II. Andante cantabile, con alcuna licenza
bar 6 of Moderato con anima to bar 4 of Rehearsal E/32
Composed
May to August 26, 1888 at Tchaikovsky’s home in Frolovskoye
Premiere
November 17, 1888 with Tchaikovsky conducting the St. Petersburg Philharmonic
Origins
Tchaikovsky did not begin work on his Fifth Symphony until an entire decade had passed since the premiere of his Fourth. Although Tchaikovsky continued composing for the orchestra during this long span, he also became more involved in conducting his own works, and embarked on his first European conducting tour at the start of 1888. It was during this tour that he was introduced to the elderly chairman of the Hamburg Philharmonic Society, Theodor Avé-Lallement, who may have provided at least some impetus for Tchaikovsky to finally begin a new symphony.
During their conversation, Avé-Lallement flatly informed Tchaikovsky that he disliked his music due to its bombastic scoring, and tearfully implored him to move to Germany, where there was still hope for his obvious talents to be corrected. Despite Tchaikovsky’s misfortune of being born in Russia, Avé-Lallement was convinced that the he had “the makings of a really good German composer.”1 This meeting with the charmingly earnest Avé-Lallement left such an impression on Tchaikovsky that he ended up dedicating the Fifth Symphony to him later that year.

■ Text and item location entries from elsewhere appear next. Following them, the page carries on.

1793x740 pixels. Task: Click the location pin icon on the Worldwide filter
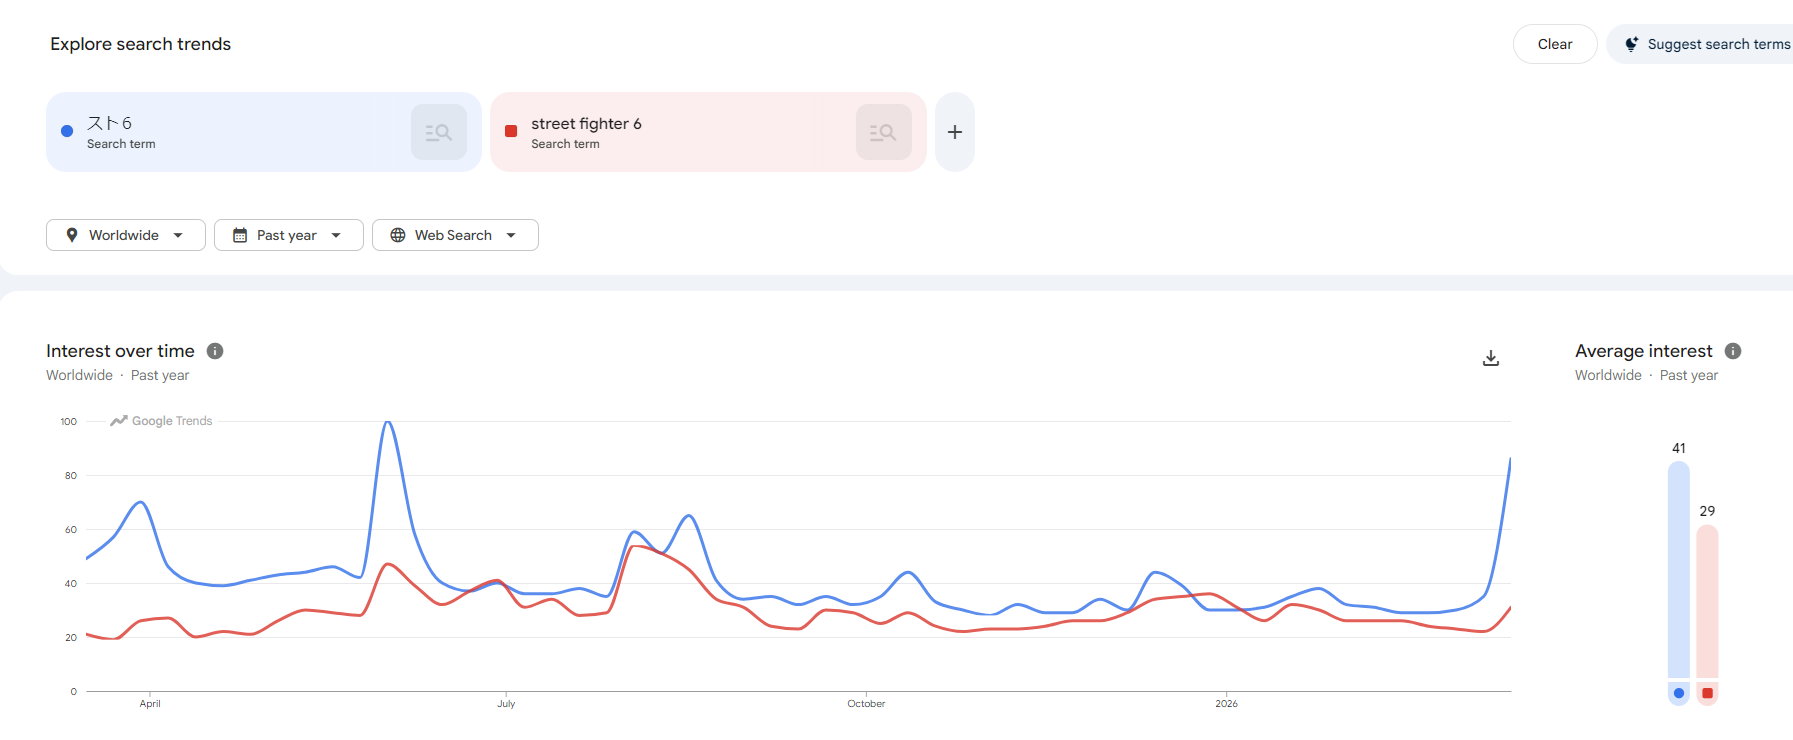click(72, 235)
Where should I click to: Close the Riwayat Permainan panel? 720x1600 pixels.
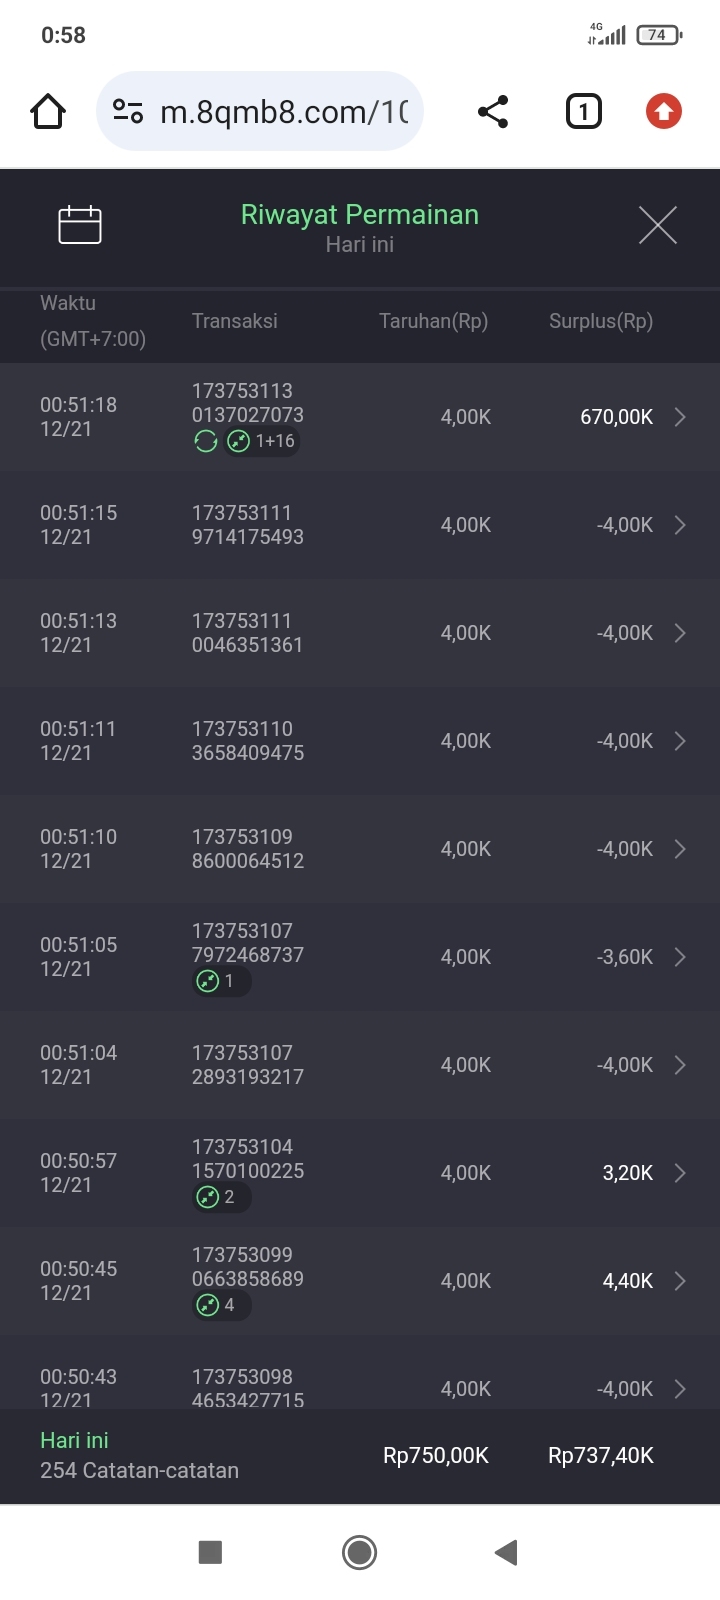[x=657, y=225]
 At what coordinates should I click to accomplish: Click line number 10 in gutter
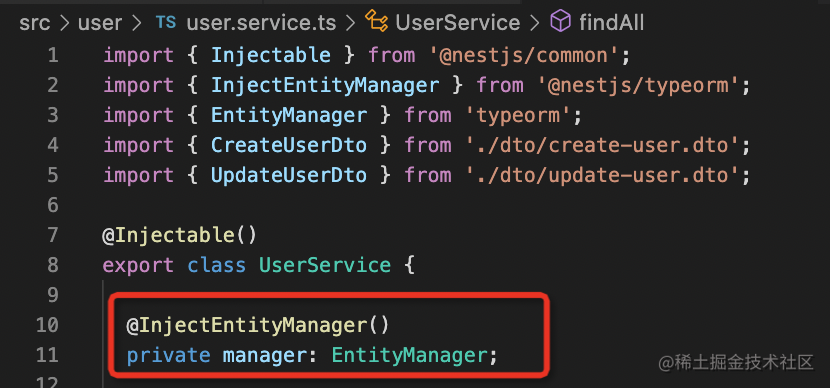click(47, 324)
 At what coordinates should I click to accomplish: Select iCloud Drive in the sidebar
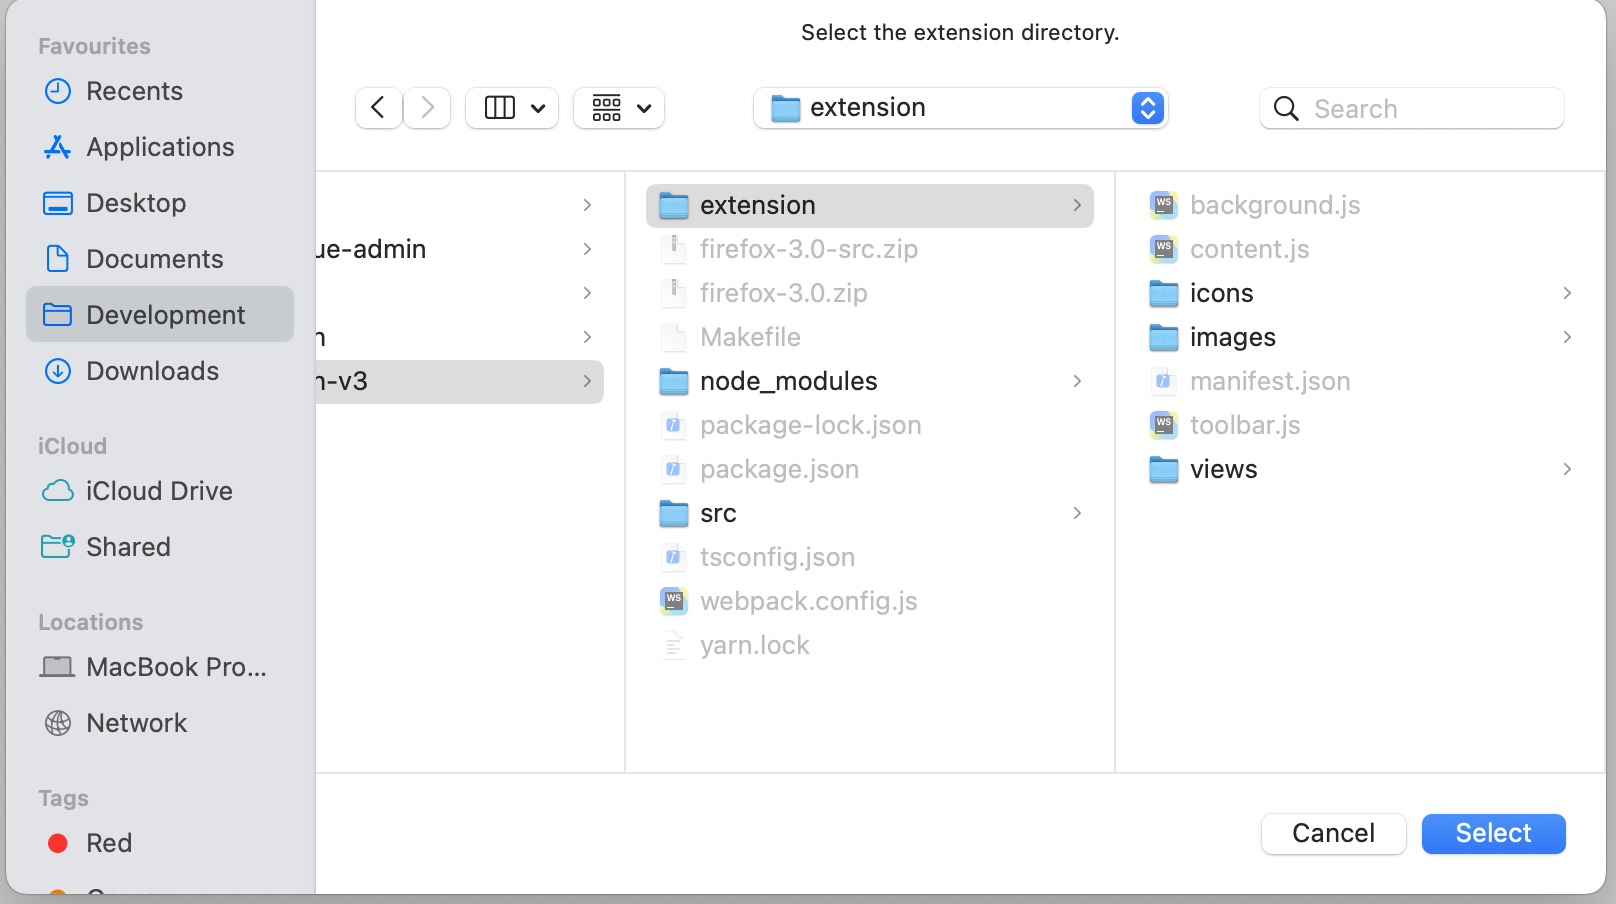(x=159, y=491)
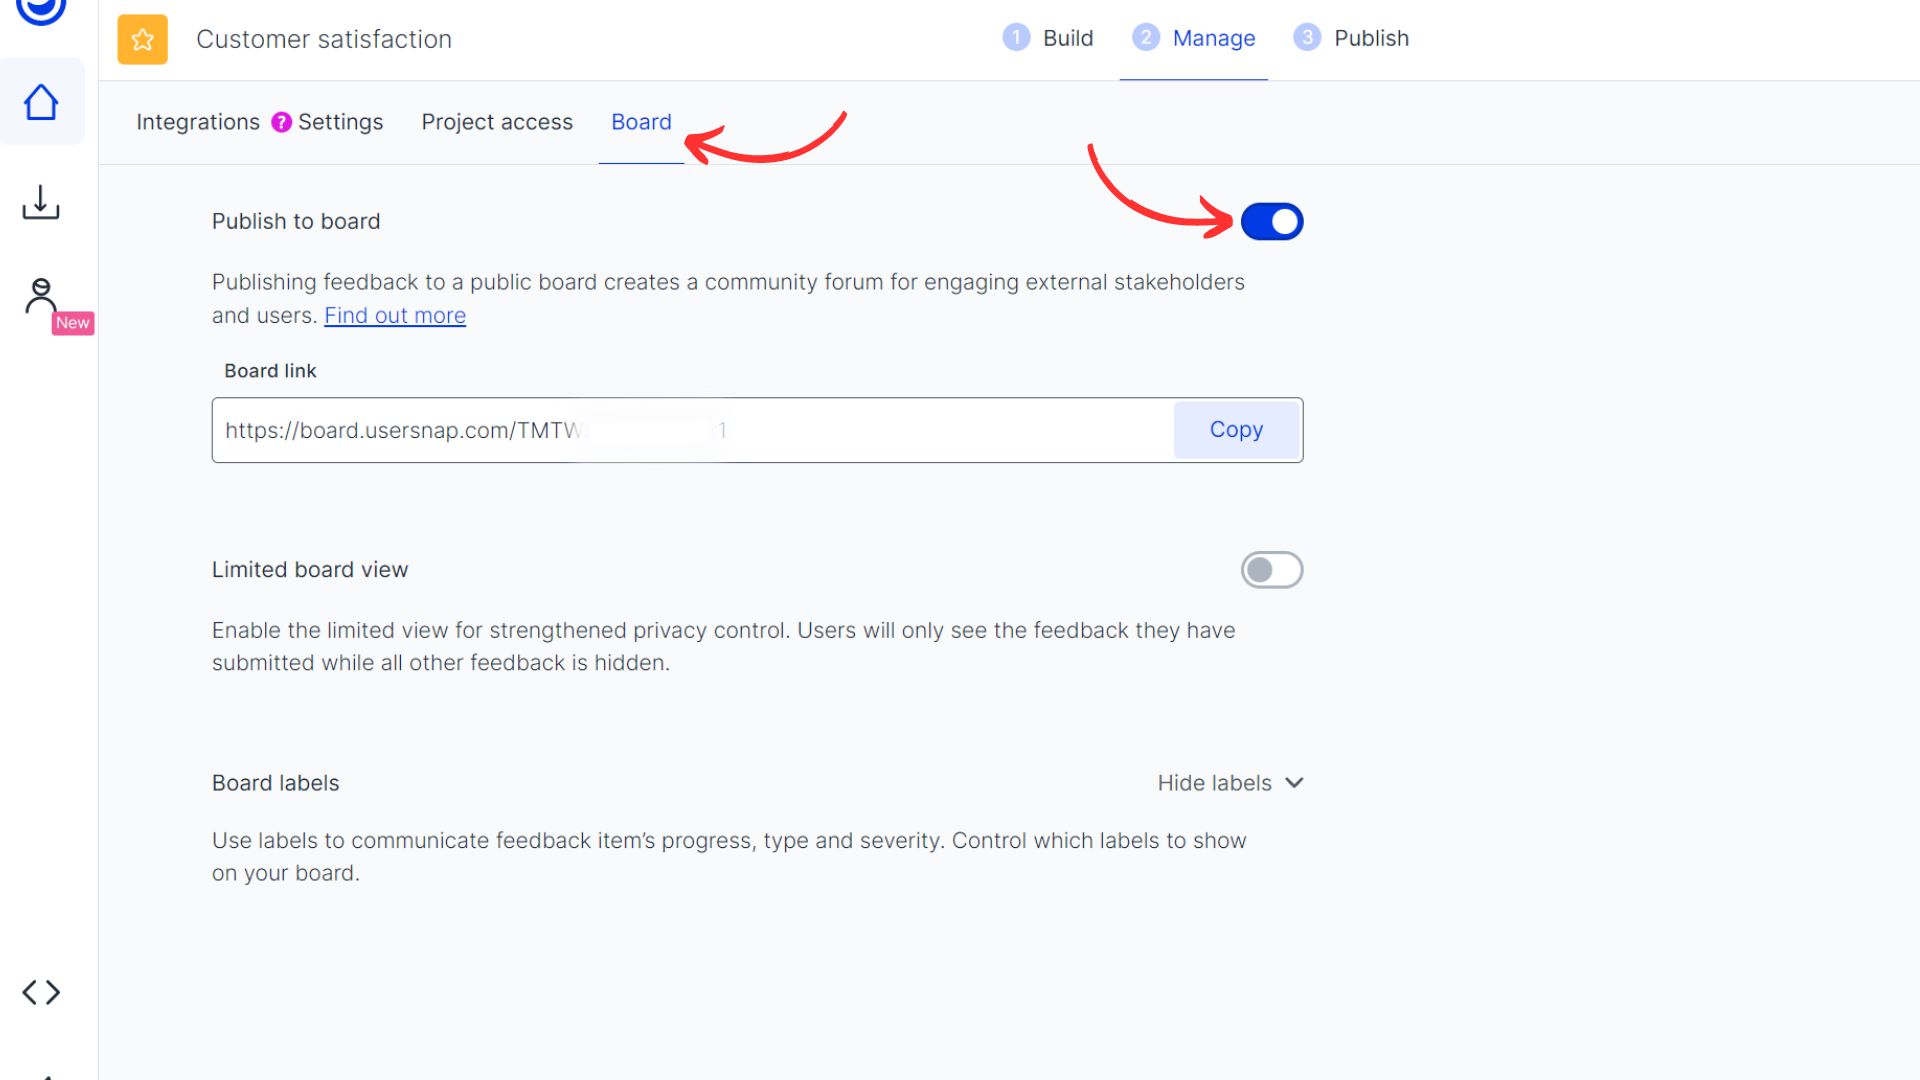
Task: Click the step 1 Build circle icon
Action: 1015,38
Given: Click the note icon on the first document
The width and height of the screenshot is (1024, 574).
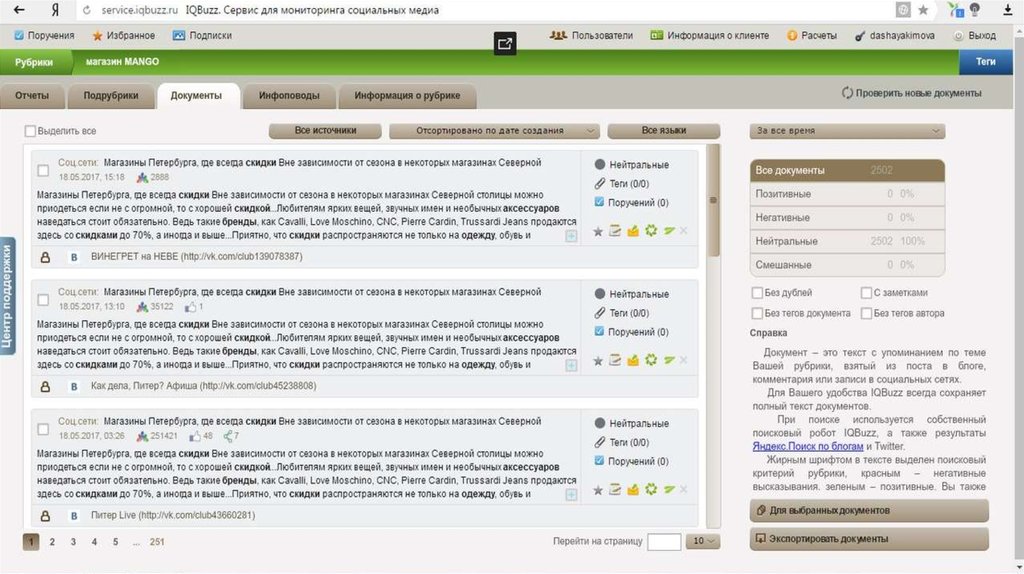Looking at the screenshot, I should tap(616, 232).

Tchaikovsky was very aware of the public’s high expectations for his first symphony in ten years, but doubts in his own ability to write a symphony on the same artistic level as the previous four weighed heavily on him. He informed his brother Modeste on May 31, “I am now slowly and laboriously beginning to squeeze out a symphony from my dulled wits.”2 Three weeks later, on June 22, he wrote to his patroness, Nadezhda von Meck, with a similarly gloomy outlook:
I’m now terribly anxious to prove not only to others but also to myself that I’m not played out. I often have doubts about myself, and ask myself—hasn’t the time now come to stop, haven’t I always overstrained my imagination too much, hasn’t the source dried up?3
By the time Tchaikovsky had completed the score on August 26, his appraisal seemed decidedly more optimistic. A week earlier he had written von Meck:
Now that the symphony is nearing completion I am more objective in my attitude towards it than I was in the heat of composition and I can say that, Heaven be praised, it isn’t inferior to the earlier ones. The fact that I feel this to be so gives me great delight.4
Tchaikovsky was far from the only one pleased with his new symphony, as the premiere was a success not only with the audience, but with the musicians of the orchestra and Tchaikovsky’s own personal friends and colleagues as well. Critics, however, were far from enthusiastic, and questioned whether Tchaikovsky really had exhausted his creativity as a composer (one popular criticism was that the symphony lazily included as many as three separate waltzes). Despite its positive reception by audiences, the symphony’s critical panning resurfaced many of Tchaikovsky’s initial doubts. He wrote von Meck after the first two performances:
I have become convinced that this symphony is unsuccessful. There is something repulsive about it, a certain excess of gaudiness and insincerity, artificiality. And the public instinctively recognizes this… Have I already, as they say, written myself out, and am I now only able to repeat and counterfeit my former style? Yesterday evening I looked through the Fourth Symphony, ours! What a difference, how much superior and better it is! Yes, this is very, very sad!5
But was this Tchaikovsky’s lasting impression of his Fifth Symphony? It appears not. Only one month later, after an enthusiastic performance in Hamburg, Tchaikovsky wrote to his nephew Vladimir Davydov with a softened view:
The Fifth Symphony was magnificently played and I like it far better now, after having held a bad opinion of it for some time. Unfortunately, the Russian press continues to ignore me. With the exception of my nearest and dearest, no one will ever hear of my successes.6
Programmatic Elements
There is no known program for the Fifth Symphony, save for a cryptic description of the first movement that Tchaikovsky left in one of his notebooks:
Introduction. Complete resignation before Fate, or, which is the same, before the inscrutable predestination of Providence. Allegro. (I) Murmurs, doubts, plaints, reproaches against XXX. (2) Shall I throw myself into the embraces of faith???7
1 Warrack, 211.
2 Field, 666.
3 Ibid.
4 Ibid., 667.
5 Warrack, 217.
6 Burk, 348-49.
7 Warrack, 214. “XXX” is likely a reference to the subject of his suppressed homosexuality, which is the only subject Tchaikovsky referred to in his diaries with such symbols.